- Your objective
When you return the data, keep every word exact and include none of the images.
[Records for this exercise — start]
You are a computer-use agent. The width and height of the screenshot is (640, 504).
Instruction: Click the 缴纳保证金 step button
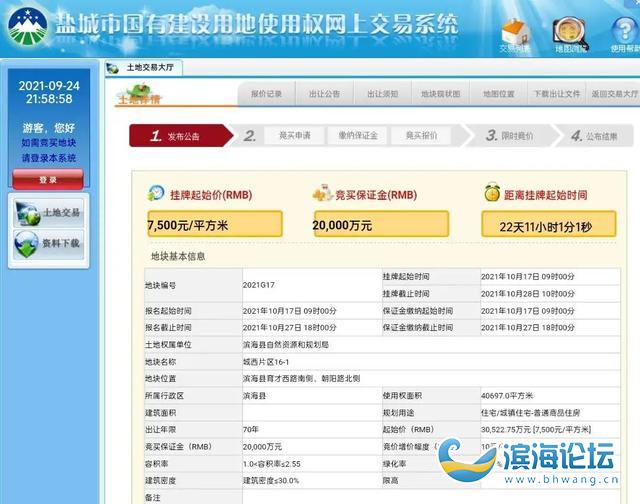(357, 135)
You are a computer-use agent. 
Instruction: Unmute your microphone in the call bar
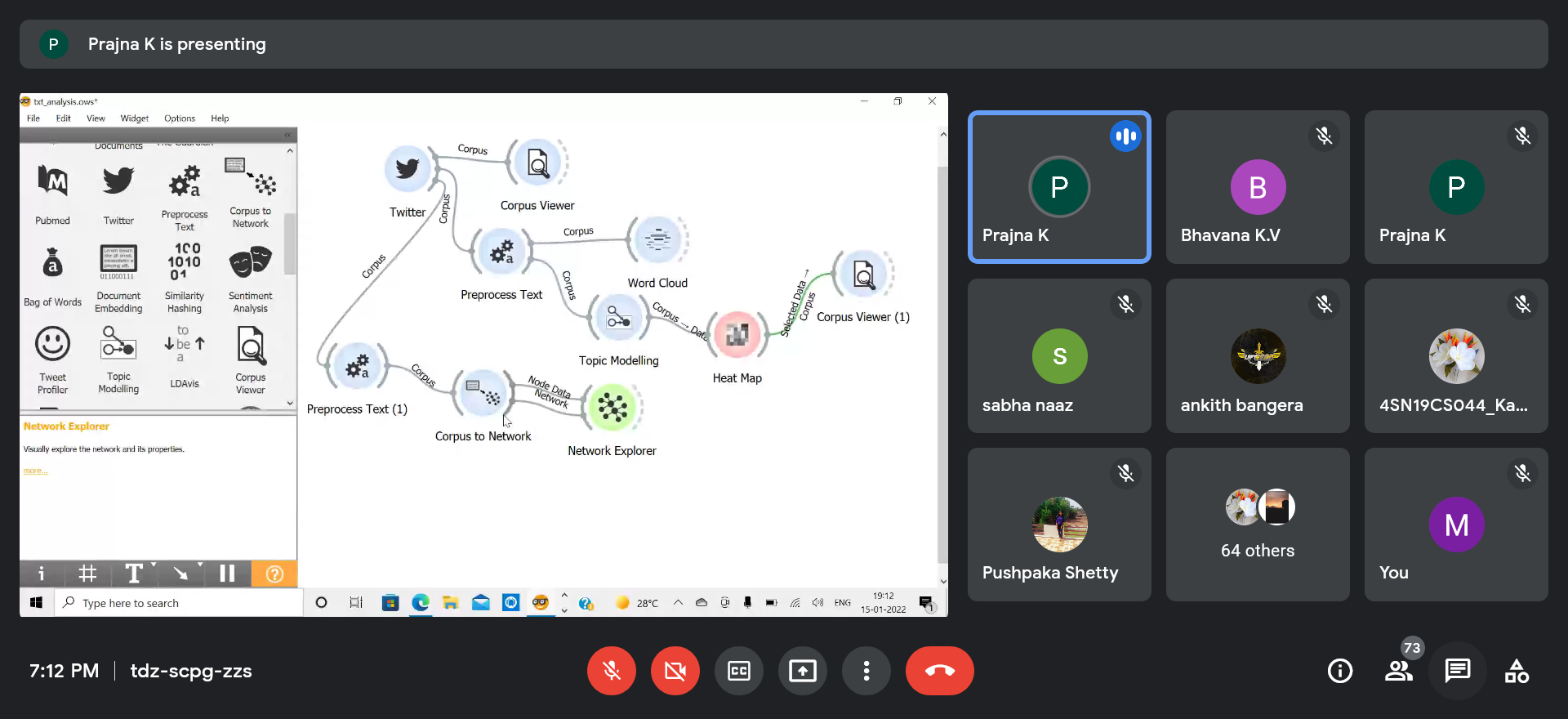(611, 671)
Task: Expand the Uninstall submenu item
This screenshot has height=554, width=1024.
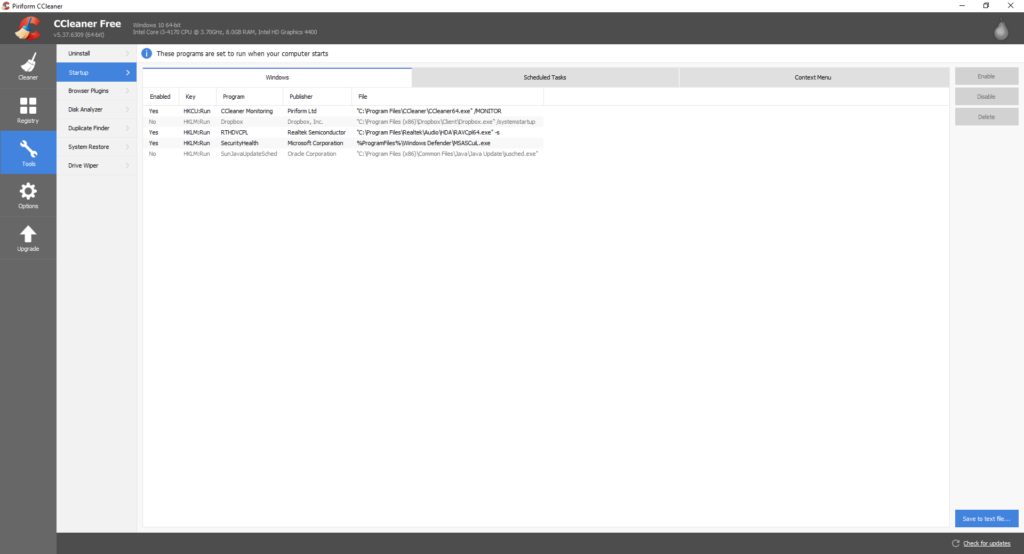Action: (x=96, y=53)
[Records for this exercise — finish]
- Expected answer
You are a computer-use agent. The width and height of the screenshot is (640, 504).
Instruction: Click the 缴纳保证金 step button
(357, 135)
You are a computer-use agent. 
Instruction: Unmute your microphone in the call bar
(611, 671)
Task: Expand the Uninstall submenu item
This screenshot has height=554, width=1024.
Action: (x=96, y=53)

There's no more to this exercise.